The innovative test does not just stop at cancer and heart-related disease. In fact, Eeles explained that routine screening could prevent couples planning a family from passing on genetic diseases.

This means that women who carry harmful mutations could undergo IVF and have embryos screened genetically, implanting those that did not have the mutation.

Currently the test costs £1,000 per patient, with the hopes that this cost will come down in due course. Although sounding like a substantial amount, Eeles added: “If you prevent someone having a cancer… we’re talking about £200,000 for two years of immunotherapy.”

The goal is for patients to be offered genomic screening when they register with a new GP and results could be stored on the NHS app. However, before this the next step is an “implementation study” involving 1,000 patients to see how the tool can be used at surgeries.

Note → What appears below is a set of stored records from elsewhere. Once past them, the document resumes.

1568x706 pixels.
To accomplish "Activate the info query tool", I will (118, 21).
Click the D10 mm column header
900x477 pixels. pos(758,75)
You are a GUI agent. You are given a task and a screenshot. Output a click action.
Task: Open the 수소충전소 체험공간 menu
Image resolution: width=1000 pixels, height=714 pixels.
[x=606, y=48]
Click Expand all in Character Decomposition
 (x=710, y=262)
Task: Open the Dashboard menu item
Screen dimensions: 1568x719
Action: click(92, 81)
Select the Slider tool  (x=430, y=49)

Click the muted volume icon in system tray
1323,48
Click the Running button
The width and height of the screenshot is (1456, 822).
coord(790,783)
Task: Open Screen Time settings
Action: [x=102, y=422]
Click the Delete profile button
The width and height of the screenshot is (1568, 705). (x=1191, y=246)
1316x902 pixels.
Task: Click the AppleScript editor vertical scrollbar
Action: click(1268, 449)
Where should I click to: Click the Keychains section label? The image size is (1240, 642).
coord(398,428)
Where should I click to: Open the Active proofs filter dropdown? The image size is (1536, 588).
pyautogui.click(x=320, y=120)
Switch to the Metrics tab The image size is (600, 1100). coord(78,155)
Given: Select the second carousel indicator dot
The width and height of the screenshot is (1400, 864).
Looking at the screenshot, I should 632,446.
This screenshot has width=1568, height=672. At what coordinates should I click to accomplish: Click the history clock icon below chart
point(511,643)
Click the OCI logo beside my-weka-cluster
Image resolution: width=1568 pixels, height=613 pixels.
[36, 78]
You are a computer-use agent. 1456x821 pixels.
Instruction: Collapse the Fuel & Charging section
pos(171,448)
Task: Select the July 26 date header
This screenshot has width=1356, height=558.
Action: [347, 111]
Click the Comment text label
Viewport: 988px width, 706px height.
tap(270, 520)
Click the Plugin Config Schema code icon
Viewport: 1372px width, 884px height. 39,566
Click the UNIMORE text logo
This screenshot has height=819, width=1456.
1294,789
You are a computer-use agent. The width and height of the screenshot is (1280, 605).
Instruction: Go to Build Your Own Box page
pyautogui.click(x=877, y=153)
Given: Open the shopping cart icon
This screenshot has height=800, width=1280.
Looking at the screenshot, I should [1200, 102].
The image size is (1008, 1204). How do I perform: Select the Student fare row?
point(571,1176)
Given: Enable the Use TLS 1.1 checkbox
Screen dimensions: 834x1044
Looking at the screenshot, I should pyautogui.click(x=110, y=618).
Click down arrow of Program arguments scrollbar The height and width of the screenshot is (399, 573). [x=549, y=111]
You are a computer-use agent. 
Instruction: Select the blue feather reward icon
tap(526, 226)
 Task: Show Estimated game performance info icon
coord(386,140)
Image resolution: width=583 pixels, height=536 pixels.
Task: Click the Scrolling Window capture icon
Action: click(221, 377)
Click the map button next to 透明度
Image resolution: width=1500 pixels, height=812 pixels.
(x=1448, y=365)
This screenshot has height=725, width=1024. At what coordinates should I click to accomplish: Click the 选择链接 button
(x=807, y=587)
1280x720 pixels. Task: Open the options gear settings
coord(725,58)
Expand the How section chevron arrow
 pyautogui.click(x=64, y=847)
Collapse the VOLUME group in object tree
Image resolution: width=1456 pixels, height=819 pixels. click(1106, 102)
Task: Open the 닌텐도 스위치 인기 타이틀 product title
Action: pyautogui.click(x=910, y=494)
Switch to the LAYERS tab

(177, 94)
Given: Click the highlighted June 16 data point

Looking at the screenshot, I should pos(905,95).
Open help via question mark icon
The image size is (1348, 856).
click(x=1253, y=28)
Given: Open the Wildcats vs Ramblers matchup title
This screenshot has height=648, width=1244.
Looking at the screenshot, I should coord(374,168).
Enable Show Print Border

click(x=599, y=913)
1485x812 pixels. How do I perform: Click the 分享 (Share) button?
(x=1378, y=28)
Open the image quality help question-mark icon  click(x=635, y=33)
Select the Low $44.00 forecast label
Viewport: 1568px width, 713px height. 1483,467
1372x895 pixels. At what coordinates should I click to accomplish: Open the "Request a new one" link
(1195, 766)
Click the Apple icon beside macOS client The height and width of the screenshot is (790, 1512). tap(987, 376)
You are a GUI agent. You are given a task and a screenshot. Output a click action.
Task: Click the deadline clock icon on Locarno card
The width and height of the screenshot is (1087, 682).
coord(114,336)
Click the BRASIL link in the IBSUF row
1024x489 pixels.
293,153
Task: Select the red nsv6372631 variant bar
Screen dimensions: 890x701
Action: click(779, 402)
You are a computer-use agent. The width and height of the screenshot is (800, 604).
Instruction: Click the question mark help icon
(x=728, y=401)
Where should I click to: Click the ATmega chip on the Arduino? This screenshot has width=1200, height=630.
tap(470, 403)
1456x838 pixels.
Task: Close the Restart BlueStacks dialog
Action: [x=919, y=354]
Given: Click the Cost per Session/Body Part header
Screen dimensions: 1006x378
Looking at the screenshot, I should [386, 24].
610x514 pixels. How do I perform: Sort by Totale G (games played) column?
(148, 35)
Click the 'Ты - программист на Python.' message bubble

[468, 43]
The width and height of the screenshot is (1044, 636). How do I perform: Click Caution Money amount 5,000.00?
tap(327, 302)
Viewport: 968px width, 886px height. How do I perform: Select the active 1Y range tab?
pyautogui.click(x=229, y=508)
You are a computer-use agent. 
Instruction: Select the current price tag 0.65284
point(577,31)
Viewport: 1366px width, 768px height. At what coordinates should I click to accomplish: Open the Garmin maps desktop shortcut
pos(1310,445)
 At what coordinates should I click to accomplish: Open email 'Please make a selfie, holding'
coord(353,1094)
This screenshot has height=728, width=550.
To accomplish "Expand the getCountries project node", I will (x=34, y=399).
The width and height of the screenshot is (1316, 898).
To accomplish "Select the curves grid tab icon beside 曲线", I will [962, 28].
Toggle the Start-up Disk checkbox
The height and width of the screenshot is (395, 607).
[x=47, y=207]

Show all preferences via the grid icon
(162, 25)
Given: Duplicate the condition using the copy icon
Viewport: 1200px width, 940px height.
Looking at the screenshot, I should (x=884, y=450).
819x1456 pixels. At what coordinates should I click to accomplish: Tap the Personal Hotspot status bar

Eeles added: “When we translate this into the NHS we want a system that’s going to be as streamlined, fast and as cheap as possible. It’s definitely coming and the UK is the leading area in the world to integrate whole-genome sequencing into a national health system.”

Dr Michael Sandberg, a GP at 90 Sloane Street, which co-ordinated the research, said: “This study is pushing the boundaries of genomic screening by showing that it is feasible as part of GP care and has the potential to significantly improve people’s health.”

The NHS is increasingly using genetic data as part of patients’ treatment. A plan launched in 2019, said it wanted to be “the first national healthcare system to offer whole-genome sequencing as part of routine care”.